In this posterized version, I've dropped "Orange Pansies" to four values. You can see how Schmid keeps a strong connected dark pattern with just a single accent of strong light. Yummy. His mid-darks are dominate, carry the day, with the darkest darks just playing the role of accenting. Then the mid-lights connect together as a supporting pattern with that one lightest-light and a few scattered spots of it as accent. The mid-dark oranges take on the same value range as their surrounding greens. Notice that.





No image trap here. But then, he IS the master, isn't he.


Friday, July 11, 2008

Avoiding The Image Trap: Trust Your Light

On the mast of my easel I have scribbled these words: squint-observe-select-aim-stroke. I know that whatever's in front of my eyes has within it all the information I need to lead me toward a good painting. It's a matter of learning how to see what is actually there.

Artists who continually fall into the image trap limit their attention to what they assume about the appearance of the image. If it's a red umbrella in sunlight, it gets painted red and shaped like an umbrella whereas in the raw image, the eye might not see that much red at all. Actually there might be strong pinks or oranges or even white in direct light and perhaps purples or even greens or blues in the shadows. Values in one shape might be similar to those in an adjacent shape and each might be merging with the surroundings both in light and in shadow.

To fix our attention on the paths that light and shadow are making is to allow us to discover things we otherwise would have missed. If there is a light pattern moving throughout the scene from background to image or image to image, we might capitalize on that visual quality rather than focusing on just the definition of the image. Look what a delightful path of light Pat Weaver found at a racetrack in Kentucky.

Pat Weaver
"Lookin' For A Winner".
Watercolor on Paper
Pat has set the human images within a strong path of dark (you might even call it a shadow path) and celebrated their activity with pools of light flowing in and out from figures to spaces around the figures. Rather than encapsulate each figure with defined edges, she has allowed the light to merge from figures to their surroundings with grace and fluid gesture. The contrast of the strong dark path enhances the brilliance of the light.

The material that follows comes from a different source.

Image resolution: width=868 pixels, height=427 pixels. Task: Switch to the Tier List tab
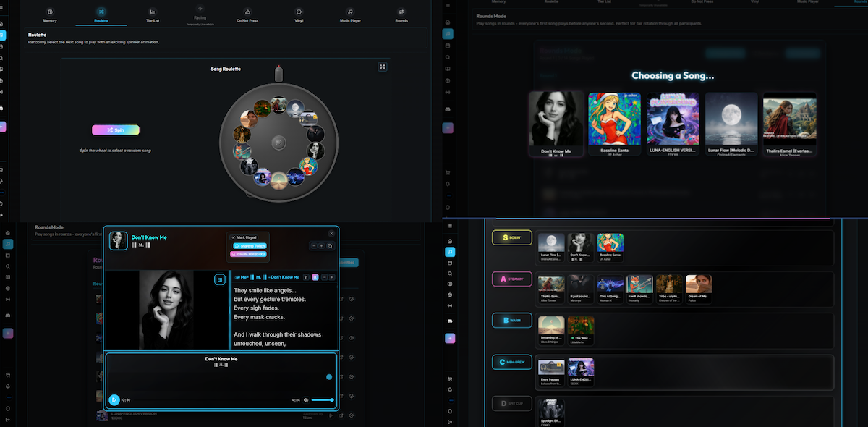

When James Gurney speaks of "shape welding", he's talking about this sort of thing where we find similar values among adjoining shapes and merge those values without defining an edge. To look for these things and to paint them is to shift our attention away from the image, finding surprises and excitement that can lift us right out of the image trap toward a successful painting.

Wednesday, July 9, 2008

The Image Trap

Probably the one thing that causes repeated mediocre and poor paintings is what I call the "image trap". The artist is so concerned with the images in the painting that image take priority over sound composition. Things get painted as individual pieces in local color rather than being related to the whole, considering how color masses behave in light and shadow.

A term I'm using these days is "raw image". Not very elegant, but to me it conveys images out there before they're ever touched by the artist. We select images within their environments to carry our content (or as some say, concept). They are why we're doing the painting to begin with, but if those very images are painted out of context with how light and shadow behave the painting feels disjointed, fragmented, disconnected.

There are many ways to put images in a creative context which visually connects them and, at the same time, enhances their purpose. All these methods are the heart of what good composing is all about. Any single set of raw images contains potential for a profound, mediocre or poor painting. That's why the painter learns strategies to stay out the image trap, therefore strengthening the quality of the painting.

During the next few days, I will talk about staying out of the image trap and keeping a painting connected without making it boring.